The first update sets inputValue to the string that is actually being displayed in the <input> element ("bar,baz," in our example). We need Angular to take note of this inputValue setting so that when we next update it to the final value we want displayed, Angular will realize that it needs to redraw the UI. Angular checks value bindings during change detection, but change detection usually only runs after all the code triggered by an event has finished. In this case we want the change detection to run before our event-triggered code is finished, so we manually call ChangeDetectorRef.detectChanges(). This call forces Angular to update its bindings, and, in particular, it forces Angular to take note of the value we have just set for inputValue.

Once Angular is notified of the value that is actually being displayed in the <input> element, our code can do the work of extracting the tags and updating that display value.
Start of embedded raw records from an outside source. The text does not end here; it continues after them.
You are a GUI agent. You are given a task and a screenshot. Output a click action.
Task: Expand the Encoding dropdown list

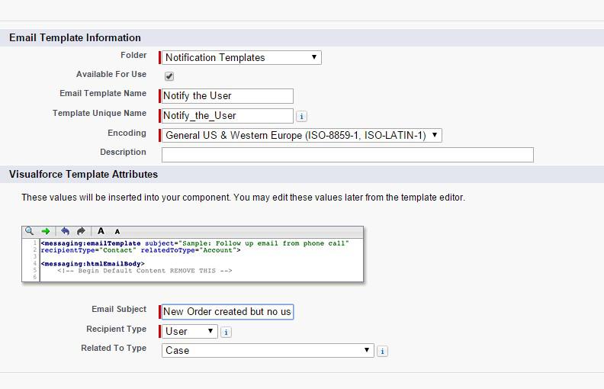301,136
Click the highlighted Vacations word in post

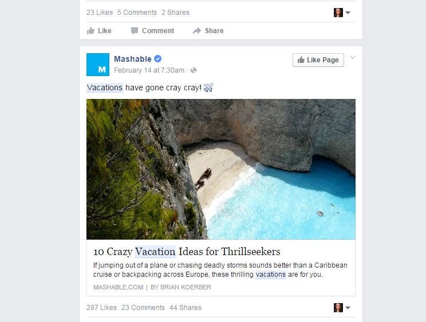pyautogui.click(x=105, y=88)
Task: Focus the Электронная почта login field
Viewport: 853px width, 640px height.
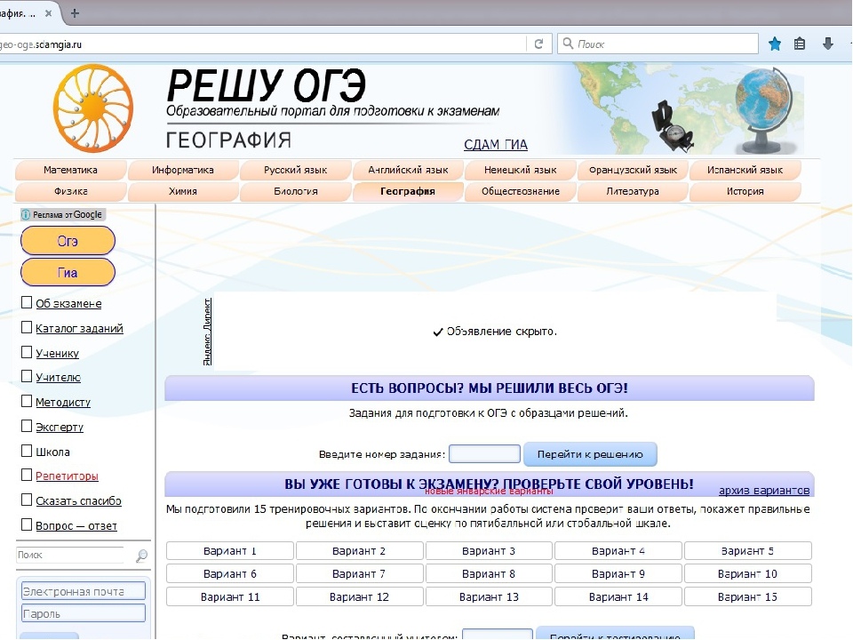Action: (x=84, y=591)
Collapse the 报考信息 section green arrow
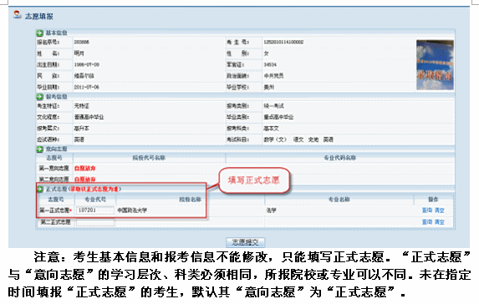The image size is (479, 304). (40, 97)
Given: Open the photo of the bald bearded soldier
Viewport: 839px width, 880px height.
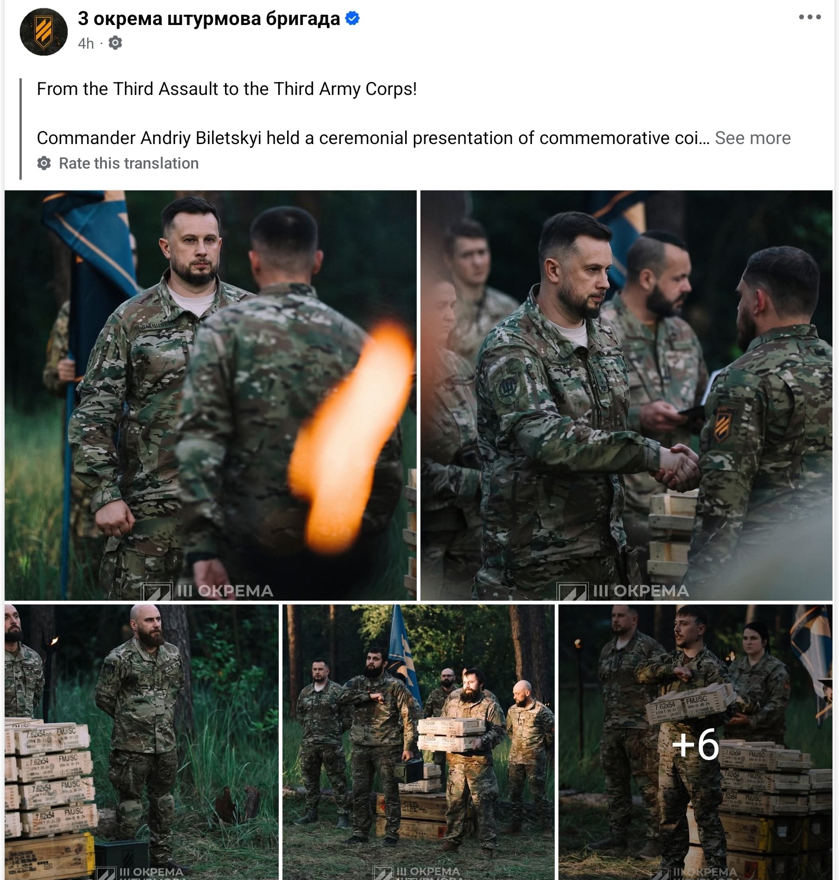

This work is done in the last line of onInput. When onInput finishes, all our event-triggered code is done and Angular kicks off its regularly-scheduled change detection run. At this point, if inputValue is storing something other than the string emitted by the input event of the <input> element (because tags have been extracted), Angular will know about it and will update the <input> element UI.

The moral

The bug in my original code was caused by a pattern that seems to come up often in Angular component designs, so it is worth generalizing that pattern here.

  1. A parent and child component cooperate to manage some value.
  2. The value can be changed in the child component, and when it is, the child emits the new value to the parent as an @Output.
  3. On receiving a new value from the child, the parent does some other processing of the value and passes the newly-processed value back to the child as an @Input.

Any time this pattern occurs, there is a risk that the processed value passed from the parent to the child is equal to the last value that was passed from the parent to the child. In all of these cases, to prevent the child from displaying the unprocessed value, we can first have the parent pass the unprocessed value to the child, then manually run change detection, and finally have the parent send the processed value to the child.

Working through this bug really helped me to get a better grasp on how Angular’s automatic change detection operates, and I hope this example was interesting to you too. In my experience, Angular’s automatic change detection does a very good job in most scenarios, but as we have seen, there are some cases where we as developers must take manual control of the change detection schedule in order to prevent bugs.